TEXT PROVIDED →
+===+

- Chokoon

# How Google's page rank algorithm changes Architecture space

Updated: Apr 25

/ When architects analyze the site in the city and try to visualize it, they do so by placing more "relevant" and critical pieces of information onto the site plan illustration: property lines, setbacks, driveways, parking, landscape features, and urban elements. However, there's one element that stands out, and many would consider it to be of utmost importance or at least very useful on multiple occasions.

That's the level of **integration** of the space. This means measuring the public flow inside the space to pinpoint how well each area is being circulated and by how many people. The term "space" refers to many things: rooms, roads, walkways, streets, or corridors. Basically to draw out the heat map to visualize how "busy" or "private" the space might be in comparison to one another.

This information raises the question, "What can space do?" A well-designed space may organize movement, distribute land use, influence crime and safety, affect urban carbon footprint, and determine land value, which is the bottom line for property developers and homebuyers alike. It's not difficult to see the level of productivity that could emerge just by being able to measure the space integration level.

However, It's starting to dawn on us that such a thing would be especially tricky to calculate even with the aid of artificial intelligence. This is because people are unpredictable, and often their behaviors would oppose the most basic principle. At least, that's what we used to believe.

+===+

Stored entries
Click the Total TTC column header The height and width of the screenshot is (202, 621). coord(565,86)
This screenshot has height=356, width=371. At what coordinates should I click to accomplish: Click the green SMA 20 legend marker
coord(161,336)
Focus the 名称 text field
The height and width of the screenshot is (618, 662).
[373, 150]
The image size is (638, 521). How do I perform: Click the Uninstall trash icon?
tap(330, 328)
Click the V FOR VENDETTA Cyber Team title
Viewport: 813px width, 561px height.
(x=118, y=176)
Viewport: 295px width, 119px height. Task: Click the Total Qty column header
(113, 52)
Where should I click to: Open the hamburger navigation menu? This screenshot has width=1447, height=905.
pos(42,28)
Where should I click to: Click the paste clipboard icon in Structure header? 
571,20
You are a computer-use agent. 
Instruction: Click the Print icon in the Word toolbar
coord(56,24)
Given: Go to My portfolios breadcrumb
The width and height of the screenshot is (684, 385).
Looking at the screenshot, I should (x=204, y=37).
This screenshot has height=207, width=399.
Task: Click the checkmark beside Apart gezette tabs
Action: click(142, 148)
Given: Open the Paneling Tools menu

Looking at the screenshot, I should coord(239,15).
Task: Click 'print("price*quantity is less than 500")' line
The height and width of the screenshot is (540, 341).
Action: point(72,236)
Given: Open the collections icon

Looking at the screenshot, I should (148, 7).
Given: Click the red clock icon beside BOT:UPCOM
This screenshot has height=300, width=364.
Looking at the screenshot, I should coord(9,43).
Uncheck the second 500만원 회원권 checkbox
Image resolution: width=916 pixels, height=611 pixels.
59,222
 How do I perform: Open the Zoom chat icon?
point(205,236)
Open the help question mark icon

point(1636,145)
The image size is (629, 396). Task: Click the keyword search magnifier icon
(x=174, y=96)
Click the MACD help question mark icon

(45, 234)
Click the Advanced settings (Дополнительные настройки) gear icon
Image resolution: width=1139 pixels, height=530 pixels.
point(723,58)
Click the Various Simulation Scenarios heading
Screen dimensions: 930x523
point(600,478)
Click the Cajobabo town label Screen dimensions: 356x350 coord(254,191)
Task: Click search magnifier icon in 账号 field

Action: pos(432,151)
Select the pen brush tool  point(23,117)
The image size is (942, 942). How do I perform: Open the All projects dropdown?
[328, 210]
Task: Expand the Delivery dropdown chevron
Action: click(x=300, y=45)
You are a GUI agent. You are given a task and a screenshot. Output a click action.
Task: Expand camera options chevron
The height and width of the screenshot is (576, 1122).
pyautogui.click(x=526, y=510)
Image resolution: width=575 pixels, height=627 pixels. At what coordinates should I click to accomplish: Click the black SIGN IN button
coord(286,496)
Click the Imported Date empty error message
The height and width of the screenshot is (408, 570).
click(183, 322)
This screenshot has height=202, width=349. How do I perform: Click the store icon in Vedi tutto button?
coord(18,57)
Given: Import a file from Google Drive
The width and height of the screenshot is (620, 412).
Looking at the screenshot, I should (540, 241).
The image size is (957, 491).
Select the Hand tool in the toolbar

+===+

WHAT YOU NEED TO DO →
(1) Answer these questions from the page rank article:
(a) What update date does it show?
(b) What does it say the term "space" refers to?
(c) What does it call the bottom line for property developers and homebuyers?
(2) Please copy a passage of the page rank article, beginning at the words "This information raises" and stopping after "used to believe.", and swap "artificial intelligence" for "machine learning".
The entries are separate material and are not part of the page rank article.

SOLUTIONS PER TASK →
(1)
(a) Apr 25
(b) Rooms, roads, walkways, streets, or corridors
(c) Land value

(2)
This information raises the question, "What can space do?" A well-designed space may organize movement, distribute land use, influence crime and safety, affect urban carbon footprint, and determine land value, which is the bottom line for property developers and homebuyers alike. It's not difficult to see the level of productivity that could emerge just by being able to measure the space integration level.

However, It's starting to dawn on us that such a thing would be especially tricky to calculate even with the aid of machine learning. This is because people are unpredictable, and often their behaviors would oppose the most basic principle. At least, that's what we used to believe.